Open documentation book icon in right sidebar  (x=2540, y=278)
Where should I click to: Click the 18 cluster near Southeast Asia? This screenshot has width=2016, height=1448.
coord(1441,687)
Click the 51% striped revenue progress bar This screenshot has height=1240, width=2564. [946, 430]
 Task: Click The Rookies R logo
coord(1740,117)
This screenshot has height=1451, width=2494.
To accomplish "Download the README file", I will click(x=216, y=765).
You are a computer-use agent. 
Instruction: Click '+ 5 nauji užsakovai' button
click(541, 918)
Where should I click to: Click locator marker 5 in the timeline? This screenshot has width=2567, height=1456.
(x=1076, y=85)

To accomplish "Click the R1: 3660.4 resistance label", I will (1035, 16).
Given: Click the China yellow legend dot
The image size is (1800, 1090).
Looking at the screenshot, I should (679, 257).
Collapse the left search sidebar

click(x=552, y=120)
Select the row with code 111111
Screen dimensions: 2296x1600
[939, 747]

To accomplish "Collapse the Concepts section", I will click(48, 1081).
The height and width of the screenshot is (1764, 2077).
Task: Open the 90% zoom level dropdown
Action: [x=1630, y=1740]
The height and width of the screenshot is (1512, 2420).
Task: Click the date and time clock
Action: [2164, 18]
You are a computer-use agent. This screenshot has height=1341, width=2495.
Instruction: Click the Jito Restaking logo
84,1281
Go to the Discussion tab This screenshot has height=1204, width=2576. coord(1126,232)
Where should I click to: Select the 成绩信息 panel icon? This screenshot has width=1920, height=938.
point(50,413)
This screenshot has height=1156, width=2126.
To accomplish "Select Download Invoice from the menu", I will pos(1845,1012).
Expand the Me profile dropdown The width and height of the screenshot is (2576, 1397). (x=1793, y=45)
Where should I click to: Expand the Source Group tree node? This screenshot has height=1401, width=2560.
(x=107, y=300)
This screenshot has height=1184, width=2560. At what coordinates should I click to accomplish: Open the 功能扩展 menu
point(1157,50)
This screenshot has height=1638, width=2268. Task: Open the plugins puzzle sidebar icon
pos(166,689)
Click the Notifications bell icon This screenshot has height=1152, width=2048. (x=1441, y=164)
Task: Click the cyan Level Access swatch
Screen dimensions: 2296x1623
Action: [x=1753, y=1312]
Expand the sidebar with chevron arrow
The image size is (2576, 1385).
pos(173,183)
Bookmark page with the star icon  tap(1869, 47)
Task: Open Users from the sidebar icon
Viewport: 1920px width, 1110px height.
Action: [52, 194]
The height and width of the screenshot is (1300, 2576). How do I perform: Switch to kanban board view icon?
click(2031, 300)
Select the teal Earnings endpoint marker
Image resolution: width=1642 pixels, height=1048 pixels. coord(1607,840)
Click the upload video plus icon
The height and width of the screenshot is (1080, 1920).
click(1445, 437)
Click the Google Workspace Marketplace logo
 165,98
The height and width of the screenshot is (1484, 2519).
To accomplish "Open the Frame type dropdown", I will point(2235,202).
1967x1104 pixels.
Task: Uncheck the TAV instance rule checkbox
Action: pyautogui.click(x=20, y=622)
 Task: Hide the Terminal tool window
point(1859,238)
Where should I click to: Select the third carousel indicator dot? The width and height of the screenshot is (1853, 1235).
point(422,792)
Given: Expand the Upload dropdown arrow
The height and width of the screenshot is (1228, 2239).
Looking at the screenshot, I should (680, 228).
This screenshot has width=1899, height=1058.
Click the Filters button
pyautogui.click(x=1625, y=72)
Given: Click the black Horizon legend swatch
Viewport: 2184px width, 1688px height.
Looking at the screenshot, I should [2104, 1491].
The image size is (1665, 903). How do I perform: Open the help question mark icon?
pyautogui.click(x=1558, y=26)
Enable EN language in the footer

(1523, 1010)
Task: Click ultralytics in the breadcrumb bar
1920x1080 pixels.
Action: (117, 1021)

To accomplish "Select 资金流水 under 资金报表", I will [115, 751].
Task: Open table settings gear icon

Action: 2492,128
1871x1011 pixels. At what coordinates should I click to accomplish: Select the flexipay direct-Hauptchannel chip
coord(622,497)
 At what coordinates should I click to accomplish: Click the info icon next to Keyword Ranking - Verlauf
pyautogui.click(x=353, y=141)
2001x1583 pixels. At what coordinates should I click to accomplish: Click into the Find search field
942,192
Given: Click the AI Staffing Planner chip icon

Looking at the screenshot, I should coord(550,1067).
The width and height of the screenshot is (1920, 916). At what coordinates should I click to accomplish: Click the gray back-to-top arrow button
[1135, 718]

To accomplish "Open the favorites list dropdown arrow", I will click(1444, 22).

* * * *

WORK ITEM » Among the entries above, which lines include "legend"? List them all.

EXERCISE RESULT »
Given: Click the China yellow legend dot
Given: Click the black Horizon legend swatch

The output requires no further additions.